Sepeninggalnya, ia berwasiat agar Pajang digabungkan dengan Mataram.
Senapati dimintanya menjadi raja. Pajang sendiri kemudian menjadi
bawahan Mataram, dengan dipimpin oleh Pangeran Gagak Baning, adik
Senapati.
Maka sejak itu, Senapati menjadi raja pertama Mataram bergelar
Panembahan. Ia tidak mau memakai gelar Sultan untuk menghormati Sultan Hadiwijaya dan Pangeran Benawa. Istana pemerintahannya terletak di
Kotagede.
Memperluas Kekuasaan Mataram
Sepeninggal
Sultan Hadiwijaya, daerah-daerah bawahan di
Jawa Timur banyak yang melepaskan diri. Persekutuan adipati Jawa Timur tetap dipimpin
Surabaya sebagai negeri terkuat. Pasukan mereka berperang melawan pasukan
Mataram di
Mojokerto namun dapat dipisah utusan
Giri Kedaton.
Selain
Pajang dan
Demak yang sudah dikuasai Mataram, daerah
Pati juga sudah tunduk secara damai.

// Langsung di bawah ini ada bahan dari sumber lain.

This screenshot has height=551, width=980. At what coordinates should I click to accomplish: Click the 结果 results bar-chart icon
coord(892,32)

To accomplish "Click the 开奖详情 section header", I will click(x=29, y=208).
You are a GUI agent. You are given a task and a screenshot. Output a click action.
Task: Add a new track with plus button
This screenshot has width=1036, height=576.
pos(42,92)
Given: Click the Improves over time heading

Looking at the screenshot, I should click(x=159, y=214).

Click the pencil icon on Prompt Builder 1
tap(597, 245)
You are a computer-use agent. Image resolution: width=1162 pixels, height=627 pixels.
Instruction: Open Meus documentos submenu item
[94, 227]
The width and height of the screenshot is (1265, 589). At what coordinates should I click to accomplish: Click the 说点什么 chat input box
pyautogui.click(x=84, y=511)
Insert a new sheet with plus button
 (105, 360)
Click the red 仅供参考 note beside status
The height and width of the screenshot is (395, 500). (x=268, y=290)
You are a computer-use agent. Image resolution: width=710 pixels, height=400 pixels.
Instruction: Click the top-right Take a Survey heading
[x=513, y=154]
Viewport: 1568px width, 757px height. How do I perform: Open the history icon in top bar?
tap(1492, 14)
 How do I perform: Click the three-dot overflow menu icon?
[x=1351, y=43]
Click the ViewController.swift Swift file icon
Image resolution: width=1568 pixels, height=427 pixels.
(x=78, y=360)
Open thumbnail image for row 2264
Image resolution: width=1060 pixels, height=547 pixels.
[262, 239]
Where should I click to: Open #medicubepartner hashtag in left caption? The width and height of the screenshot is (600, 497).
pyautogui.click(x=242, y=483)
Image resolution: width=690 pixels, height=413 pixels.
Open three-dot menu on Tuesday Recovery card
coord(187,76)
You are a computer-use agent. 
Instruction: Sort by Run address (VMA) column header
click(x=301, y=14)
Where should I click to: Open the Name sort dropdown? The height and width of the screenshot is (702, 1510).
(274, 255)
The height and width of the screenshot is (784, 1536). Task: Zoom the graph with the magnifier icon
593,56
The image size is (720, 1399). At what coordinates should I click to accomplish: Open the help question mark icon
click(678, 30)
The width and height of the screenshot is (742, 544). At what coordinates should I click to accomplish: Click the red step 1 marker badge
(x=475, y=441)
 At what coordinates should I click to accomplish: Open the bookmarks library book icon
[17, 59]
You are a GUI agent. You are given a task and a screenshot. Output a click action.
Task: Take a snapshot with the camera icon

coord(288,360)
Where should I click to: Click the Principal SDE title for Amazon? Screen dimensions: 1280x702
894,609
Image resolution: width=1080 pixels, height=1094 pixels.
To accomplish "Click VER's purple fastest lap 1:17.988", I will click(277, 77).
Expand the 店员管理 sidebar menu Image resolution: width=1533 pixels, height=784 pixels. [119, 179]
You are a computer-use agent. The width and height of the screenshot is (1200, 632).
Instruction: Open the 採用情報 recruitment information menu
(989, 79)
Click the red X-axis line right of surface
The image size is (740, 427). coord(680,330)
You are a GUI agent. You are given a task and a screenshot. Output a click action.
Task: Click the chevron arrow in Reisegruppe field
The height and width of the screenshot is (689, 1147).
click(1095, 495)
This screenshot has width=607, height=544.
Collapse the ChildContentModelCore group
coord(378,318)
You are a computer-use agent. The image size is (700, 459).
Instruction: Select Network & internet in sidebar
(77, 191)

Pati saat itu dipimpin
Adipati Pragola
putra Ki Panjawi. Kakak perempuannya (Ratu Waskitajawi) menjadi
permaisuri utama di Mataram. Hal itu membuat Pragola menaruh harapan
bahwa Mataram kelak akan dipimpin keturunan kakaknya itu.
Pada tahun
1590 gabungan pasukan Mataram, Pati, Demak, dan Pajang bergerak menyerang
Madiun. Adipati Madiun adalah
Rangga Jumena (putra bungsu
Sultan Trenggana)
yang telah mempersiapkan pasukan besar menghadang penyerangnya. Melalui
tipu muslihat cerdik, Madiun berhasil direbut. Rangga Jemuna melarikan
diri ke
Surabaya, sedangkan putrinya yang bernama Retno Dumilah diambil sebagai istri Senapati.
Pada tahun
1591 terjadi perebutan takhta di
Kediri
sepeninggal bupatinya. Putra adipati sebelumnya yang bernama Raden
Senapati Kediri diusir oleh adipati baru bernama Ratujalu hasil pilihan
Surabaya.
Senapati Kediri kemudian diambil sebagai anak angkat Panembahan
Senapati Mataram dan dibantu merebut kembali takhta Kediri. Perang
berakhir dengan kematian bersama Senapati Kediri melawan Adipati Pesagi
(pamannya).
Pada tahun
1595 adipati
Pasuruhan
berniat tunduk secara damai pada Mataram namun dihalang-halangi
panglimanya, yang bernama Rangga Kaniten. Rangga Kaniten dapat
dikalahkan Panembahan Senapati dalam sebuah perang tanding. Ia kemudian
dibunuh sendiri oleh adipati Pasuruhan, yang kemudian menyatakan tunduk
kepada Mataram.
Pada tahun
1600
terjadi pemberontakan Adipati Pragola dari Pati. Pemberontakan ini
dipicu oleh pengangkatan Retno Dumilah putri Madiun sebagai permaisuri
kedua Senapati. Pasukan Pati berhasil merebut beberapa wilayah sebelah
utara Mataram. Perang kemudian terjadi dekat Sungai Dengkeng di mana
pasukan Mataram yang dipimpin langsung oleh Senapati sendiri berhasil
menghancurkan pasukan Pati.
Akhir Pemerintahan
Panembahan Senapati alias Danang Sutawijaya meninggal dunia pada tahun
1601 saat berada di desa Kajenar. Ia kemudian dimakamkan di
Kotagede. Putra yang ditunjuk sebagai raja selanjutnya adalah yang lahir dari putri
Pati, bernama
Mas Jolang.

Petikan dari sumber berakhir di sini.